Morgens um 8:00 Uhr sollte es pünktlich losgehen. Die 22 Schüler des Bio Leistungskurses warteten gespannt auf die Ankunft der Studenten, die zusammen mit dem Kursleiter Herrn Roman Quäl im Rahmen des Projektes „Science Bridge“, ein Molekulargenetisches Praktikum mit den Schüler/innen durchführen wollten. Mit im Gepäck hatten die Studenten verschiedenste Chemikalien und spezielle Gerätschaften (Ultrazentrifuge, Thermocycler usw.), die für die Versuche benötigt wurden. Nach kurzer Einweisung in die Materie, und erstem Vertraut machen mit den Geräten ging es los.

Die Schüler analysierten von einer eigenen Mundschleimhautprobe die DNA- Sequenz eines nichtcodierenden DNA-Abschnittes, sogenannter Mikrosatelliten (hier: D1S80-Locus). Da diese Abschnitte bei jedem Menschen so unterschiedlich ausfallen können wie ein Fingerabdruck, nennt man dies „genetischer Fingerabdruck“. Zur Analyse dieses „Fingerabdrucks“ reichen schon sehr geringe Mengen DNA aus, wie man es eben aus diversen Krimis kennt: Der Täter verliert eine Haut-, Haarwurzel- oder Blutzelle und schon könnte er im günstigsten Falle überführt werden. Was im Film jedoch so schnell und einfach geht, benötigt in der Realität ein ganzes Stück Arbeit und viel Zeit. Das konnten wir in diesem 8 stündigen Praktikum im wahrsten Sinne des Wortes am eigenen Leib erfahren.

Nach Entnahme der DNA Probe aus unseren Mundschleimhautzellen, wurden diese einige Minuten zentrifugiert. Die zentrifugierten Zellen bilden ein so genanntes Pellet, in dem allerdings noch alle Bestandteile aller Zelle enthalten sind. Für den genetischen Fingerabdruck wird allerdings nur die im Zellkern enthaltene DNA benötigt. Um an diese zu gelangen, wurde die Zellmembran mittels eines so genannten Lysepuffers aufgelöst.

Da man aber nur die DNA haben will, musste man diese in mehreren Schritten isolieren.

Nach einer letzten Waschung der DNA mit Ethanol und anschließender Trocknung, kamen wir zu einem der wichtigsten Schritte, der PCR (PCR=polymerase-chain-reaction).

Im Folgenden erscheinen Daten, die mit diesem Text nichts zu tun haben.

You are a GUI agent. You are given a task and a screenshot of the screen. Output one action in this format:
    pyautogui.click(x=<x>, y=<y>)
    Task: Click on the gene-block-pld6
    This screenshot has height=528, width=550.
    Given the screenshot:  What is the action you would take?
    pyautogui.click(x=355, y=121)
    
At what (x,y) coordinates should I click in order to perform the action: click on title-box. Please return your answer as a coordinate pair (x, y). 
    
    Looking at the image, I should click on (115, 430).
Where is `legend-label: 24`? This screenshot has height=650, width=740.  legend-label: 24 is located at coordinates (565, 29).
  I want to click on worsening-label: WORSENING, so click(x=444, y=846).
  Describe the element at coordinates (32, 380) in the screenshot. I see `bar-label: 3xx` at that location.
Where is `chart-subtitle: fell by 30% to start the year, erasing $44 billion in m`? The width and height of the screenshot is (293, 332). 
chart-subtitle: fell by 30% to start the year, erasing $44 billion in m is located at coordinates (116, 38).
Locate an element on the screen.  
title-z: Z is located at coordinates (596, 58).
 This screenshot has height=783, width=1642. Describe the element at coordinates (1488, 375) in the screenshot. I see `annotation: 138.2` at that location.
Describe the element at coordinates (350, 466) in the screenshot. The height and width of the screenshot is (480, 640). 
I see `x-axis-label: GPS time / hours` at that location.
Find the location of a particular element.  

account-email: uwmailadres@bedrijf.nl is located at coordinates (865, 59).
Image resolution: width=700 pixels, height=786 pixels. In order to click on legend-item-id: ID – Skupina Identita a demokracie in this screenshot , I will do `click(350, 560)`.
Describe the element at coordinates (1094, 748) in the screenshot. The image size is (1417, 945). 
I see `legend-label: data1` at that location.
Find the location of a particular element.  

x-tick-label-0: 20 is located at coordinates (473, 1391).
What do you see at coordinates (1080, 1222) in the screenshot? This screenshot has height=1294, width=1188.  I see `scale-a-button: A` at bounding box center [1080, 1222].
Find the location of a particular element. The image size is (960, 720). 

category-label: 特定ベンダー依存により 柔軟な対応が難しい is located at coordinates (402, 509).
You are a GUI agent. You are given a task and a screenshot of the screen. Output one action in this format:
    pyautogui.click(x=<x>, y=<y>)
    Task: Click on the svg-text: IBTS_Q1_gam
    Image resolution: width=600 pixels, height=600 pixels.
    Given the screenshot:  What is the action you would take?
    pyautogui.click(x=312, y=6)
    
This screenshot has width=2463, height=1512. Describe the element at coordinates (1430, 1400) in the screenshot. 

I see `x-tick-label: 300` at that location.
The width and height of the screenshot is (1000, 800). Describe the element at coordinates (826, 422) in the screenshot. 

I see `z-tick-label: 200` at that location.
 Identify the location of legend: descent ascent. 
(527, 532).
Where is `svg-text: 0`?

Bei der Polymerase-Ketten-Reaktion wird das gewünschte DNA-Stück millionenfach kopiert. Hierzu mussten wir zunächst bestimmte Reagenzien hinzu geben Die DNA- Probe wurde anschließend in die PCR-Maschine gestellt, welche die Probe in über 30 Zyklen immer wieder erhitzt und abkühlt und so die gewünschte DNA-Sequenz mittels enzymatischer Reaktionen millionenfach vervielfältigt.

Nach der PCR nahmen wir den nächsten Schritt in Angriff, die Gelelektrophorese. Hierzu pipettierten wir unsere DNA-Proben mit zugesetzten Farbstoffen, welche für die spätere  Auswertung notwendig sind, in die Geltaschentaschen des speziellen Gelelektrophorese-Gels.

Die Gelelektrophorese selbst arbeitete folgendermaßen: Die negativ elektrisch geladenen DNA-Moleküle wandern im elektrischen Feld in Richtung Pluspol und legen dabei in einer bestimmten Zeit eine bestimmte Strecke zurück. Wegen ihrer unterschiedlichen Länge wandern die Stücke unterschiedlich weit. Stücke mit der gleichen Länge wandern gleich weit. Sie lagern sich an bestimmten Punkten ab und bilden eine so genannte Bande, einen Streifen, der dank der Einfärbung unter UV-Licht deutlich sichtbar wird. So entsteht ein typisches Streifenmuster, an dem die Unterschiede in den einzelnen DNA-Sequenzen sichtbar werden. Letztendlich lässt dich so der Genetische Fingerabdruck eines Menschen ablesen bzw. vergleichen und identifizieren

Das praktische Arbeiten im molekulargenetischen Bereich hat uns interessante Einblicke in die Welt der Laborarbeiten gegeben.